Yeah, But Mercury is Crazy Dangerous
So here’s the thing about Mercury. It can pass from mom to kid when she ingests it. And it is super bad for the baby, but it’s only a risk when consumed in large-ish amounts. The fish that are the biggest culprits of carrying that ol’ quicksilver? The big, long-lived ones. Because, let’s face it, you live long enough, you’ll probably get a little dirty at some point.

eating fish during pregnancy

Flickr / Quinn Dombrowski

What happens is that little predators are eaten by bigger predators and those by even bigger predators, with any mercury in the ecosystem concentrating in the apex predators. Much like any Freddie Mercury in the ecosystem will ultimately concentrate into you humming We will Rock You to yourself for, literally, days.

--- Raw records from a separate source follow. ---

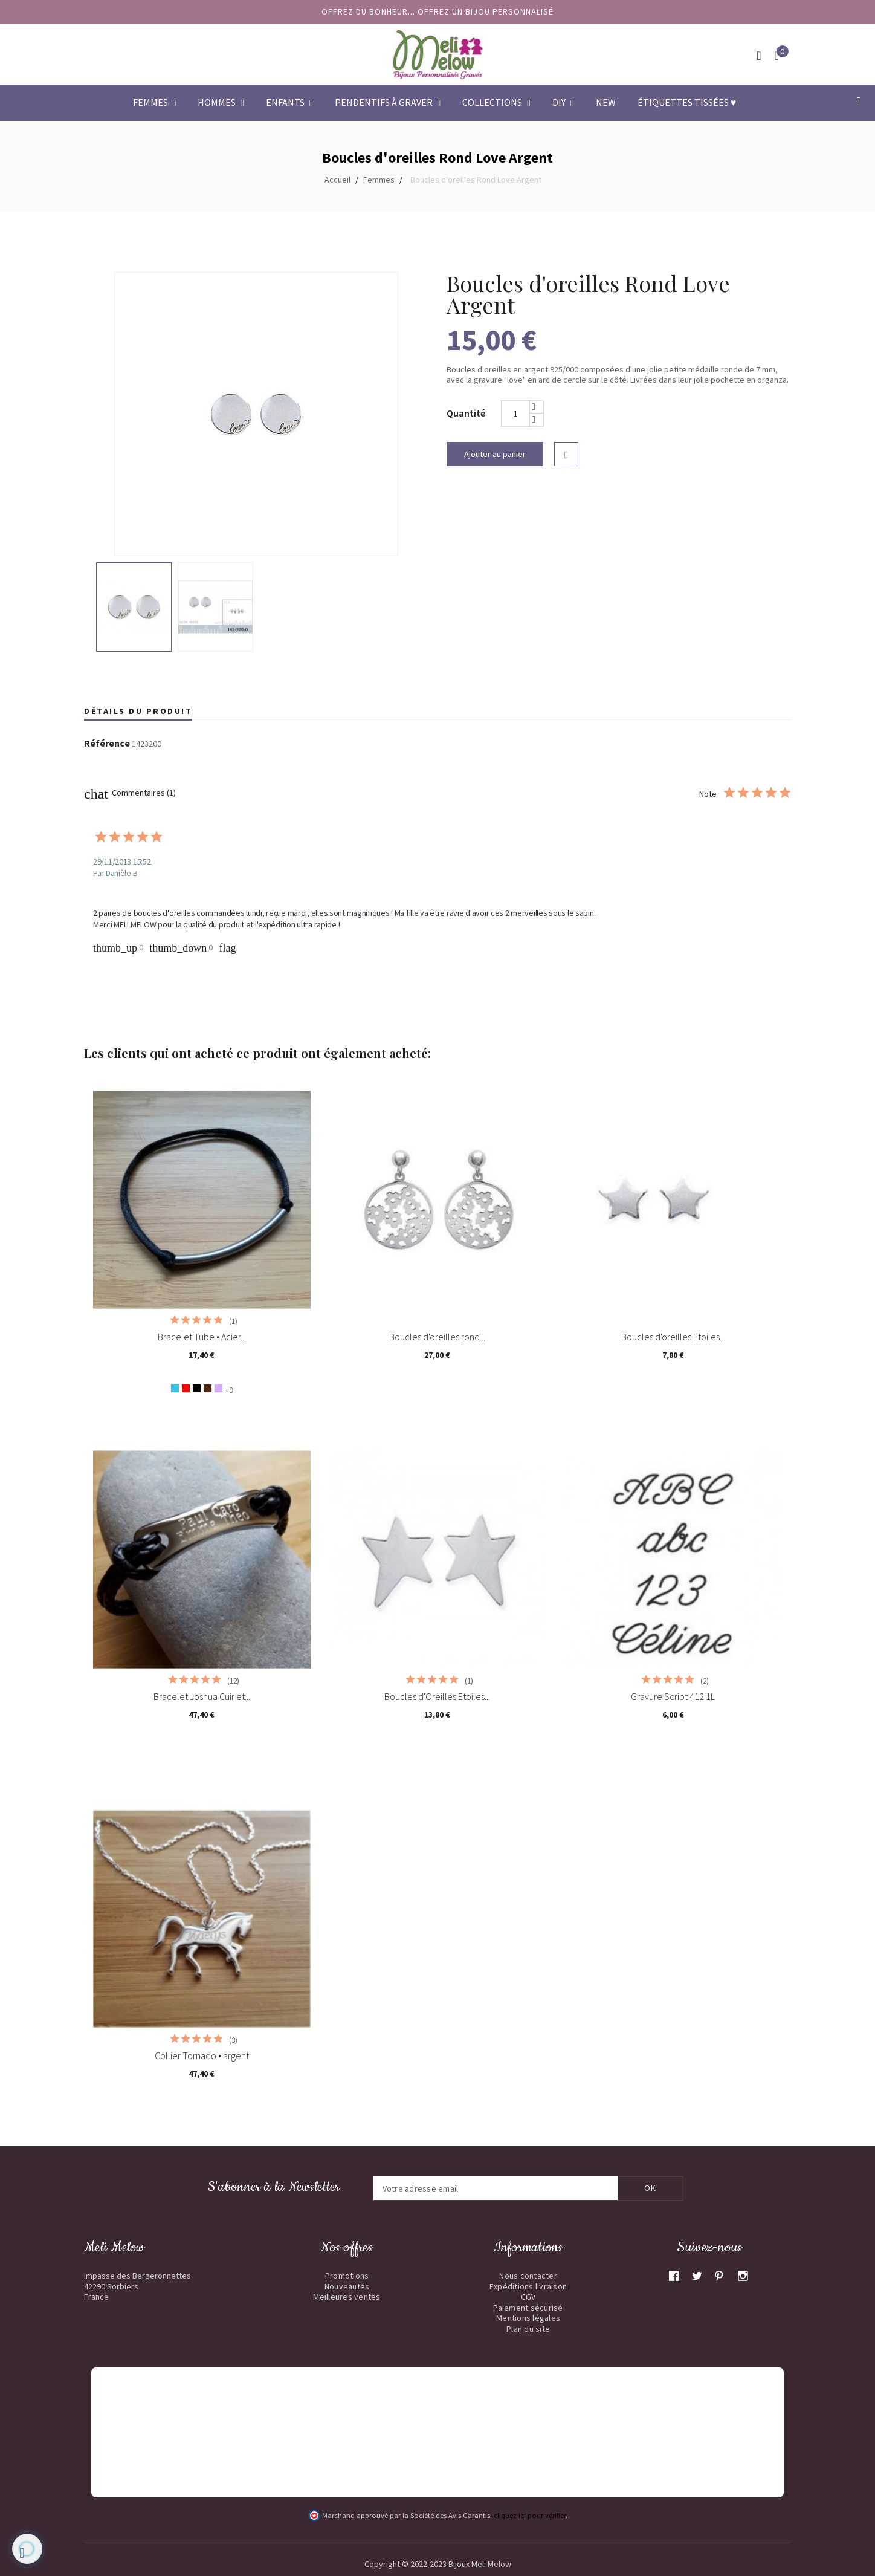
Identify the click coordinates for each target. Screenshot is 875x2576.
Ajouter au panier (495, 454)
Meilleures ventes (346, 2296)
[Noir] (196, 1388)
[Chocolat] (207, 1388)
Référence (107, 743)
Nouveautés (347, 2286)
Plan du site (528, 2328)
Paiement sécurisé (528, 2307)
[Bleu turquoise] (174, 1388)
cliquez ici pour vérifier (530, 2515)
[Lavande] (218, 1388)
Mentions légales (528, 2317)
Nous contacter (528, 2275)
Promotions (347, 2275)
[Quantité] (515, 413)
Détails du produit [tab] (138, 711)
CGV (528, 2296)
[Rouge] (185, 1388)
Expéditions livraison (528, 2286)
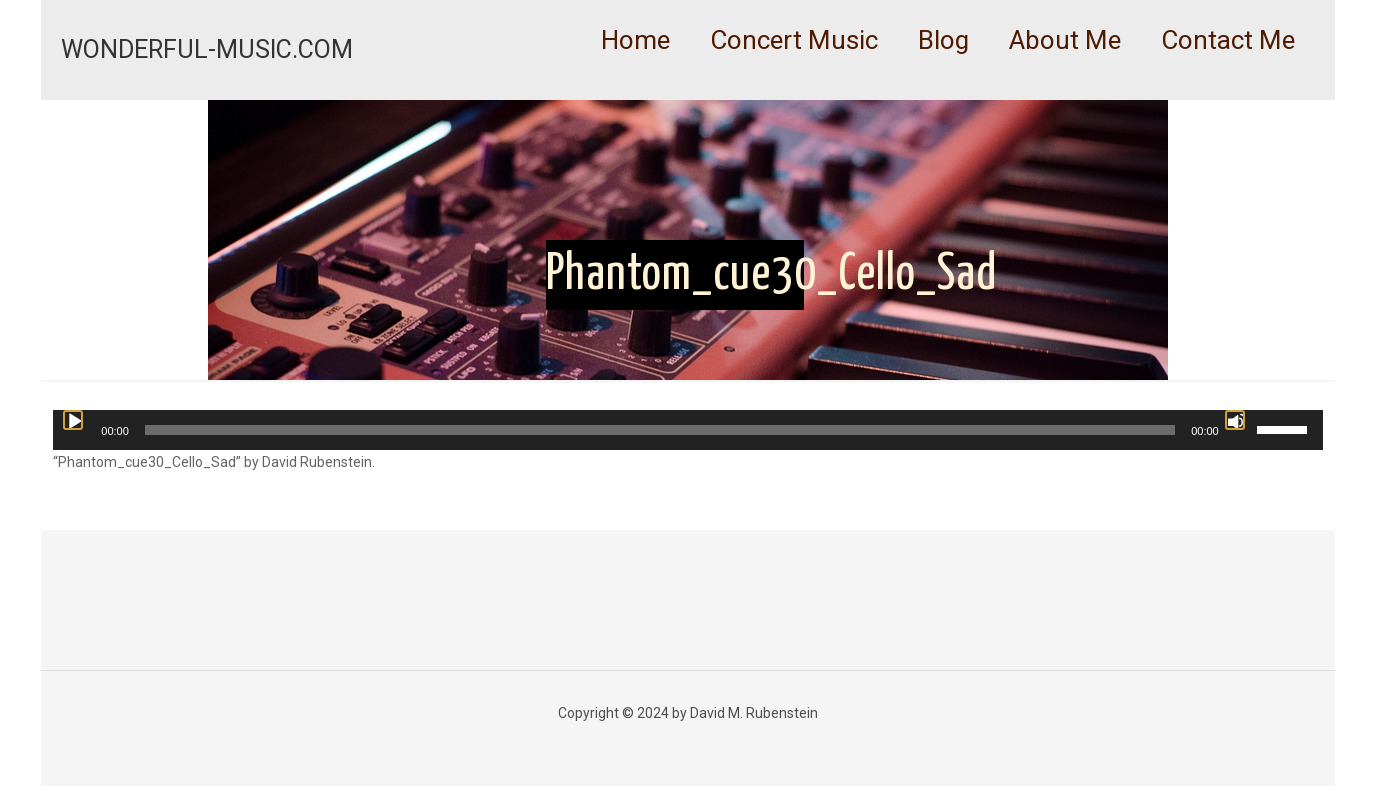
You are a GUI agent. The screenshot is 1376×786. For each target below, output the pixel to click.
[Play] (73, 420)
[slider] (660, 430)
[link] (794, 90)
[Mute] (1235, 420)
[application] (687, 430)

So the trick in eating fish is to not eat the big old predatory ones. Here’s a basic do not eat list list:

  • Shark (because, also, they pee through their skin)
  • Swordfish (overcompensate much?)
  • King mackerel (or presumably Holy Mackerel)
  • Tilefish (whatever that is)

What should you eat? Short lived and smaller fish. Here’s a basic do eat list:

  • Shrimp (because who doesn’t like shrimp?)
  • Canned light tuna (in sandos, obvs.)
  • Salmon (because it makes you feel like a grizzly, man)
  • Pollock (what did you just say?)
  • Catfish (meeeeeow)

In the end, moderation is key. So yes, totally make her an amazing planked salmon steak with butter and a bit of lemon. But maybe hold off on that shark smorgasbord you were planning (pee skin, remember?)